In part because I was using the novella to set the stage for Wieland and The Last of the Mohicans and in part because I wanted to give the students some context for thinking about the character of Ludono, I opened our class on St. Herbert with a brief lecture on the Logan figure in Jefferson’s Notes on the State of Virginia. The students wanted to talk about Ludono—but they were most interested in how his and St. Herbert’s narratives gothicize and re-gender the emotional excesses of Charlotte Temple’s sentimentalism. (In the future I would love to teach “Anna’s” novella in a transatlantic sentimentalism class, where it could be placed alongside not only Charlotte Temple and The Coquette but also Henry Mackenzie’s The Man of Feeling.) My students particularly emphasized St. Herbert’s lack of control (emotionally and patriarchally), Maurisson’s repentance, and Julius’s suicide.

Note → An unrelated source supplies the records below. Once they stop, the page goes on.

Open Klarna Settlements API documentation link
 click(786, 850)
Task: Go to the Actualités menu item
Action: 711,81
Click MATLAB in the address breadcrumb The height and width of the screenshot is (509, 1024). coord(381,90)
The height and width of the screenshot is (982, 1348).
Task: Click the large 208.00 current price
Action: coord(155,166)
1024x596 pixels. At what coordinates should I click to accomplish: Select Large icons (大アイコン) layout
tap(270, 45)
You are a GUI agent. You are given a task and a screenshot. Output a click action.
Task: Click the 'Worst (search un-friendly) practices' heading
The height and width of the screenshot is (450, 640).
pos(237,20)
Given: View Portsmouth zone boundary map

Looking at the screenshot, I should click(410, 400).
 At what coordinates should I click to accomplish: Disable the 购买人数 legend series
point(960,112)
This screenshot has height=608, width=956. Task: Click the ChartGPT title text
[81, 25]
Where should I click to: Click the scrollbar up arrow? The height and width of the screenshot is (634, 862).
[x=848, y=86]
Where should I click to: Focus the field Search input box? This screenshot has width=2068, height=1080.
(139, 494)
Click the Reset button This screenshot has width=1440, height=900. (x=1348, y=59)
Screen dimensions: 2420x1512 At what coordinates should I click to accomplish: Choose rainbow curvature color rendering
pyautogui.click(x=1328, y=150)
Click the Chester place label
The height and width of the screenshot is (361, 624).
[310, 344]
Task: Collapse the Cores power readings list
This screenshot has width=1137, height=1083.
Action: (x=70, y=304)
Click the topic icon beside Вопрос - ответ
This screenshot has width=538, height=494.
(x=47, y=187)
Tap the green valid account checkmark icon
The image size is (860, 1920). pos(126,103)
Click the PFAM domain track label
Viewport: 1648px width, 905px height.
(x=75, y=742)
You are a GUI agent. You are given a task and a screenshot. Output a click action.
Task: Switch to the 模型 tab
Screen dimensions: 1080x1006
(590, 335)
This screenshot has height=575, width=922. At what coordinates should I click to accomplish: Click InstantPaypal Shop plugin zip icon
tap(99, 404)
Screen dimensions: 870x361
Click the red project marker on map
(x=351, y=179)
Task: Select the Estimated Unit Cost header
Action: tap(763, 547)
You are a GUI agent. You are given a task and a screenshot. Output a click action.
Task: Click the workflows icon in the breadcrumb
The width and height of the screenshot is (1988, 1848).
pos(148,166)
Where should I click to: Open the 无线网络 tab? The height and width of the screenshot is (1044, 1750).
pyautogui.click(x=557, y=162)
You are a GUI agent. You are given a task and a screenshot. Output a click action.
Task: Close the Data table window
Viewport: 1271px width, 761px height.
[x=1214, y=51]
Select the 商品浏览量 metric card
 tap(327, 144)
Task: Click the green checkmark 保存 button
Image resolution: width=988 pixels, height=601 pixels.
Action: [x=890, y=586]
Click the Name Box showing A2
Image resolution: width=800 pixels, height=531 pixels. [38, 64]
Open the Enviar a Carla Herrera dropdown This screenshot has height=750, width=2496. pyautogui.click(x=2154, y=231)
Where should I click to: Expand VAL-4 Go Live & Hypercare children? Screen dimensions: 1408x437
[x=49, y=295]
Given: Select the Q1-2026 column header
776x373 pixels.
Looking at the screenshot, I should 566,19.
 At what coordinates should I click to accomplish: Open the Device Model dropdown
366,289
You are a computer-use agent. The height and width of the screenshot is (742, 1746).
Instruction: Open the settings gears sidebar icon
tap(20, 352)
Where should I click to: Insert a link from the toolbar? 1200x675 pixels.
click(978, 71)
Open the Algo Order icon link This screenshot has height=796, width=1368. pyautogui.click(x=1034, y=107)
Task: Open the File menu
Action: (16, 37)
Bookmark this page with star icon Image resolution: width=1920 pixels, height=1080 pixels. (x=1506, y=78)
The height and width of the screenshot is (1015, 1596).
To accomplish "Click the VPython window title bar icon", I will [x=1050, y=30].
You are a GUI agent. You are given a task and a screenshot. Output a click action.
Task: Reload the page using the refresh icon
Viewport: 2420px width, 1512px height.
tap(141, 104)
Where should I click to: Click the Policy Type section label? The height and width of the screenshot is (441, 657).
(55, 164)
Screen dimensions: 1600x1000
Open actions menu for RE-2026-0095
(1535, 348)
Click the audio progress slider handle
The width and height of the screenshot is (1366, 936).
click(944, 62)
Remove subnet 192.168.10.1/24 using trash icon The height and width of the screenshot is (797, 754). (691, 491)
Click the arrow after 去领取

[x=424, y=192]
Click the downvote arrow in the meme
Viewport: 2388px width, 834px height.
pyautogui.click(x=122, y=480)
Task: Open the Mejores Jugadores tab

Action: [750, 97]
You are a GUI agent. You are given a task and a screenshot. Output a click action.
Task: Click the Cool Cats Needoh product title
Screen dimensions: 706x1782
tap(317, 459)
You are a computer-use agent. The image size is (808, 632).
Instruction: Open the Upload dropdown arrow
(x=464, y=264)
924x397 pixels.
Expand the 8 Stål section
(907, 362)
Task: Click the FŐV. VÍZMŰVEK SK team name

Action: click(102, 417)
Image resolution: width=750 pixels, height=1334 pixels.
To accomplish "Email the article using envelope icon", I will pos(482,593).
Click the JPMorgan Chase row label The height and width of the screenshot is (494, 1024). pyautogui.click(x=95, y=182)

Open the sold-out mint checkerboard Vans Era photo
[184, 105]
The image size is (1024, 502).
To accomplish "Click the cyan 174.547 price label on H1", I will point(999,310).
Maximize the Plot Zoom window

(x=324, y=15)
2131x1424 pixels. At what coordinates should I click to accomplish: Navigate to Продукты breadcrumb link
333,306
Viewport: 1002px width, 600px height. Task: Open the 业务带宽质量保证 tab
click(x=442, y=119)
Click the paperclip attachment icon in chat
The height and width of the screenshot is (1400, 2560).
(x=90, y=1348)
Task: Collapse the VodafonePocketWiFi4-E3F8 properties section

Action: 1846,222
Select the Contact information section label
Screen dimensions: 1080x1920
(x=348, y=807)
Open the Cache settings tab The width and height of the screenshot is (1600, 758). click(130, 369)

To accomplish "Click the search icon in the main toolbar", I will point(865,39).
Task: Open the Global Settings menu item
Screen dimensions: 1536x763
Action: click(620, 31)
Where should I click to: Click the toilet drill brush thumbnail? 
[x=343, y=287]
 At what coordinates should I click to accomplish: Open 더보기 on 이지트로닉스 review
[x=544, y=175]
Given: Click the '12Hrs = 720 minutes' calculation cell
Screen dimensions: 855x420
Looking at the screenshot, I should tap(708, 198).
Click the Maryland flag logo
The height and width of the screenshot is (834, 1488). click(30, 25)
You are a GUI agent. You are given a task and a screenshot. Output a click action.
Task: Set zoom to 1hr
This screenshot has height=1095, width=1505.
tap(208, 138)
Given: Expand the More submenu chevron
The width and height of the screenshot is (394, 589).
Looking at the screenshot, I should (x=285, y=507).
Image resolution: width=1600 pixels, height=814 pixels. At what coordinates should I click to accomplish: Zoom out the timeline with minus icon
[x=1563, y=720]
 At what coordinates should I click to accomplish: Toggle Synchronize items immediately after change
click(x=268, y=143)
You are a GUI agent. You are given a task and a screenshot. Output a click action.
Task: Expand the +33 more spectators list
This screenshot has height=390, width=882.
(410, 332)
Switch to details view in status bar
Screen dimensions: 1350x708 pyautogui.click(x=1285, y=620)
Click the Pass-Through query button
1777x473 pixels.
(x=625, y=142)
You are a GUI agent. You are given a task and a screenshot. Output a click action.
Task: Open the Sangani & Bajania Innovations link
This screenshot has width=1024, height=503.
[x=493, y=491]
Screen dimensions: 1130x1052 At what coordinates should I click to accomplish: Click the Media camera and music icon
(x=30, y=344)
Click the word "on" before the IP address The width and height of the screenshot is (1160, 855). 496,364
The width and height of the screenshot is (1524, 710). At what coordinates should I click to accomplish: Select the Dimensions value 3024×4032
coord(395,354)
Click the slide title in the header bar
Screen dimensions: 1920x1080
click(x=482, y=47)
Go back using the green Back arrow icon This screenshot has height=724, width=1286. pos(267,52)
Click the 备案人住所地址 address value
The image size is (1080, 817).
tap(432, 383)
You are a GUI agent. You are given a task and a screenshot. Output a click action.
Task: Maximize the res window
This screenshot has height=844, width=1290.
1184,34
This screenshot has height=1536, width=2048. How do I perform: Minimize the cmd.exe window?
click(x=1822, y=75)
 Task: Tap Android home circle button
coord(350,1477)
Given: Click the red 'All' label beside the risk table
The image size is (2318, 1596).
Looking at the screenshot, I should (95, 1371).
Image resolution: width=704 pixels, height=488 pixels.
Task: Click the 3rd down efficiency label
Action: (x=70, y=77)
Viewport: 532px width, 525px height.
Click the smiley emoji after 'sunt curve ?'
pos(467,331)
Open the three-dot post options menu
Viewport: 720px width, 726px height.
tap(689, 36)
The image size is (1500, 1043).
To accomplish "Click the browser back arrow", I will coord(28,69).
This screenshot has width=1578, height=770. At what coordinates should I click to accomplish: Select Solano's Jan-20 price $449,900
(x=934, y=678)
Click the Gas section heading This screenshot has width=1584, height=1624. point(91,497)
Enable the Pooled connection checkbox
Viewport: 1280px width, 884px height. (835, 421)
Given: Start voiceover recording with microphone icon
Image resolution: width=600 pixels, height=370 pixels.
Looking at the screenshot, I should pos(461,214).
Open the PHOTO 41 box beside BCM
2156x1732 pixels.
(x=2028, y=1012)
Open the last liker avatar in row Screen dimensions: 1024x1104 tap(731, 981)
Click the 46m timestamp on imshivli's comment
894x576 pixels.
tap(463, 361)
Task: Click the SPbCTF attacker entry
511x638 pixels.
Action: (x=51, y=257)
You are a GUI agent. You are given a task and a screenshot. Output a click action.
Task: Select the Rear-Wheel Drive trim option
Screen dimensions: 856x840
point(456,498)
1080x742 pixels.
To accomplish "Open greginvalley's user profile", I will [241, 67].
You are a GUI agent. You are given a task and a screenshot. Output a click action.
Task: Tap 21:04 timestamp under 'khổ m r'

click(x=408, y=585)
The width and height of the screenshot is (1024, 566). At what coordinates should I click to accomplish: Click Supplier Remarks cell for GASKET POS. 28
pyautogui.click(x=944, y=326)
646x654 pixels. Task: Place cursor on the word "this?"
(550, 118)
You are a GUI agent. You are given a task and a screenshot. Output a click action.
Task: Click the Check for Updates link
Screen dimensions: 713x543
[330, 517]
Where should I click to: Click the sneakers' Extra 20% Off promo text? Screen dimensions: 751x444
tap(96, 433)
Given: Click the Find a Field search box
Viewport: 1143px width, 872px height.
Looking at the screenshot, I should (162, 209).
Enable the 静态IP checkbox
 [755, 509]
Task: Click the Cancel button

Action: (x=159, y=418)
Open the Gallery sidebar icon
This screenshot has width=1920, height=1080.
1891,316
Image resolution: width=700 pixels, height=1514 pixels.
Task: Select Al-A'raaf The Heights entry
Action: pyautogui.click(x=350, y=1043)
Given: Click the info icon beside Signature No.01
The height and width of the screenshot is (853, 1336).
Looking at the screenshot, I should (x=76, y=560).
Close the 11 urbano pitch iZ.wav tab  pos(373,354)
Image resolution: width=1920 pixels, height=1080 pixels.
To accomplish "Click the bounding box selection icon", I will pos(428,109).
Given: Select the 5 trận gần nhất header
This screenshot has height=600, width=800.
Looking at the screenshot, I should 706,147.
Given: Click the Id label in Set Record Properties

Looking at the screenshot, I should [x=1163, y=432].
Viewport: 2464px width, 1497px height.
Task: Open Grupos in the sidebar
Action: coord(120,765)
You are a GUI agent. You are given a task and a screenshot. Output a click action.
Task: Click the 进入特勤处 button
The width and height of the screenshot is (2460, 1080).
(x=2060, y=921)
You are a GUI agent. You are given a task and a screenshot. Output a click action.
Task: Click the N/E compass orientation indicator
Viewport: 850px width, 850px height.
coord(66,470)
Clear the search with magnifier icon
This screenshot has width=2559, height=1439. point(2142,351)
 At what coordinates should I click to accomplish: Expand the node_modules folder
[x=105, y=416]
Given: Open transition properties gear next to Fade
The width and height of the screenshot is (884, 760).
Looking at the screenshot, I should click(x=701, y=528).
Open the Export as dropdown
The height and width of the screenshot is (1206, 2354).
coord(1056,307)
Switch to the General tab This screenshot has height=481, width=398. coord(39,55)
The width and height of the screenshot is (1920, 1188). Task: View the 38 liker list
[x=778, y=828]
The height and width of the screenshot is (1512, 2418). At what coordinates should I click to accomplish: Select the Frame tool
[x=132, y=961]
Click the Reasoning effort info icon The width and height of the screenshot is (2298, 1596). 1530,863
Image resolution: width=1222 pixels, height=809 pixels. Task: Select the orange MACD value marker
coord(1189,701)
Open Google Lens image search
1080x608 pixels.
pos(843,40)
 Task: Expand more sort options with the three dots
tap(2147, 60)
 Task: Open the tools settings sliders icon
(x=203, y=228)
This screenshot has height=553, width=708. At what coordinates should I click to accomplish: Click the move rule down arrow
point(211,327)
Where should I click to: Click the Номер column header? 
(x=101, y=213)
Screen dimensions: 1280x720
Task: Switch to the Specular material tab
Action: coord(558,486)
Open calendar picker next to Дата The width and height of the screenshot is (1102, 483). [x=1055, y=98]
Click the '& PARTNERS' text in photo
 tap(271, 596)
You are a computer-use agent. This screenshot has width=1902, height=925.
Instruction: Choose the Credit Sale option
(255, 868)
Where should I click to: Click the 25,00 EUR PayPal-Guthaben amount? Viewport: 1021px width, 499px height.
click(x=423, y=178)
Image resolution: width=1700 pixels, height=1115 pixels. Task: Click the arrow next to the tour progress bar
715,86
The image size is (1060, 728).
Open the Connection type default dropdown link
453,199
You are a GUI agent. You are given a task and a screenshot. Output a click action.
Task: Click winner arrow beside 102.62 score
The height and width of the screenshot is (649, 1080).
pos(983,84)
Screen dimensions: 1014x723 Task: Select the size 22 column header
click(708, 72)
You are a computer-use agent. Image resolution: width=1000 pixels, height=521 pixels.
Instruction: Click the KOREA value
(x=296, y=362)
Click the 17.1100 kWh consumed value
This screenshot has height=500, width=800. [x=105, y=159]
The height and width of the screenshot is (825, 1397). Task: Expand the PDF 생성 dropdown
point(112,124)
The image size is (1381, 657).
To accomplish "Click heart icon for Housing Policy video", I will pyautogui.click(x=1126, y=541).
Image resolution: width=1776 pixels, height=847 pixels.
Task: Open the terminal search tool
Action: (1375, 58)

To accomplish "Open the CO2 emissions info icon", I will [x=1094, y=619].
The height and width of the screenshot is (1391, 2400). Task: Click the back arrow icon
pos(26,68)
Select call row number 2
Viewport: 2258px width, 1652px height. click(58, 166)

As with other “Just Teach One” texts, the novella also raises questions of filial piety. My students argued that if the “lesson” of Charlotte Temple is for “the young and thoughtless of the fair sex”—to avoid seduction—then the “lesson” of St. Herbert regards parental guidance. In the novella, they observed, parental guidance and interference go equally awry; the narrative shows that parental strictness leads to misunderstandings and unnecessary tragedy. Some students argued that St. Herbert should simply have listened to his father from the start, but the class also noted what vastly different fates befell men (as opposed to women) who refused to heed a parent’s advice.
Following our discussion students had two further opportunities to engage with St. Herbert: in the first paper and during the final essay exam. The portion of the exam including St. Herbert was a passage identification requiring a paragraph explication. As our class meeting had focused on questions of filial piety, I provided students with the scene in which St. Herbert initially resists his father’s request to marry “the fair daughter of [his] friend Bentley” (7). Many emphasized this scene as continuous with the sentimentalism of Charlotte Temple; some went another step, noting the issue of consent in the early Republic.
The papers were, for me, the most interesting aspect of this project. Only a handful of students decided to take on St. Herbert, but those who did took intriguing approaches. One traced a series of binaries through the novella: wild/civilized, young/old, bliss/melancholy. She argued that these binaries become more and more difficult to deconstruct as the characters in the novella move away from the city and into the New York woods. Another student took up the idea of Ludono as a representative of American Indian culture in the narrative, pairing St. Herbert with The Last of the Mohicans to argue that both texts engage in the discourse of the noble savage to validate colonization of the Americas: Ludono, like the Mohicans of Cooper’s novel, is a worthy companion because he would have been a worthy adversary, and though he has been “tamed” by his grief he shares his knowledge “from nature” with St. Herbert.
Both of these papers offer possible models for future class discussions on St. Herbert. The second in particular suggests that discussions on the novella might be most fruitful were students to read it after both Charlotte Temple and The Last of the Mohicans; if and when I teach this set of texts again I will reorder the syllabus to allow for this. Even as a bridge between Rowson’s and Cooper’s novels, the text was great fun to teach and my students did a great job talking about it.